Il en résulte que la profession ne constitue pas en soi
un facteur incitatif à l'orientation thérapeutique. Elle ne l'est
que lorsqu'elle interagit avec le revenu tout comme la capacité
àmobiliser le prix de l'acte médical. Un enquêté
déclare : « il n'ya pas de crédits au dispensaire. Quel
que soit le prix tu vas payer (entretien avec H.T, le 11/04/2012,
Diarrabakôkô)». L'accès aux soins modernes
s'opère donc à travers la capacité de chaque individu
à mobiliser de l'argent à la survenue d'une maladie.
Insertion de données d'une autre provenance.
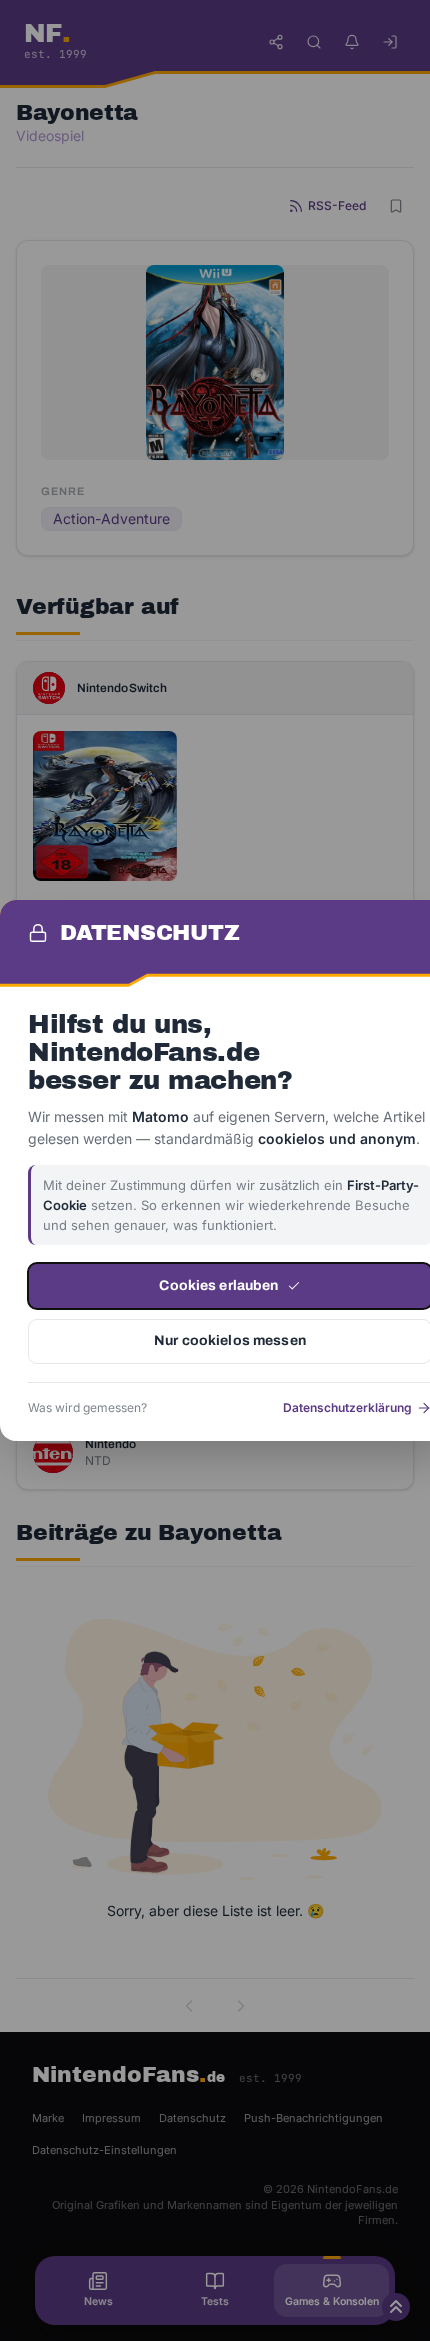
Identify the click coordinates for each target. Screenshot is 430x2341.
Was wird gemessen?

C'est pour
cette raison que Benoit (1991) affirme : « (...) les rapports entre la
santé et l'argent (rythme de dépenses, circonstances, montants)
sont bien différents selon le choix du mode de soin (moderne contre
traditionnelle) de la part de la population » (in Ridde 2007 : 32).
Lorsqu'on analyse les recours thérapeutiques des
enquêtés en fonction de leurs revenus, on s'aperçoit d'une
diminution de la probabilité à recourir à la
médecine moderne en cas de paludisme au fur et à mesure que les
revenus augmentent. Par contre, on constate une probabilité
élevée à choisir la médecine traditionnelle chez
les enquêtés ayant un revenu annuel qui est compris entre
[600000-650000[francs CFA. Ce qui relève de la logique d'anticipation
des coûts de traitement. C'est ce que révèlent certains
enquêtés:
Bon! S'agissant du coût du traitement du paludisme,
je trouve que c'est abordable pour la population (entretien avec M, le
14/04/2012, Diarrabakôkô)
Si le sumaya est à son début, le docteur va
te dire de payer les comprimés et souvent ça ne dépasse
pas 1000 FCFA [...]. Mais si tu laisses quand la maladie s'aggrave, ça
devient cher parce qu'on va te mettre l'eau (perfusion) ou on va l'envoyer
à Banfora, au grand hôpital (entretien avec K.D.P, le
15/04/2012, Diarrabakôkô).
Cette même considération est retrouvée
également en cas de fièvre jaune. En effet, on remarque un
recours partagé et dispersé des enquêtés avec une
probabilité élevée à choisir la médecine
moderne lorsque les revenus diminuent, soit les revenus annuels compris entre
[50000 - 100000[. Cette propension à s'orienter vers la médecine
traditionnelle diminue quand les revenus augmentent, les revenus compris entre
[700000 - 750000[.
Dans cette perspective, il convient de mentionner que le lien
entre le revenu et le choix thérapeutique n'est pas
systématiquement perceptible dans la mesure où avec la
routinisation de l'expérience du paludisme et de la fièvre jaune
les patients (économiquement indigents ou nantis) et leurs proches
opèrent des choix stratégiques en fonction des
opportunités de soins et des ressources (financières,
symboliques, humaines) mobilisables pour leur traitement.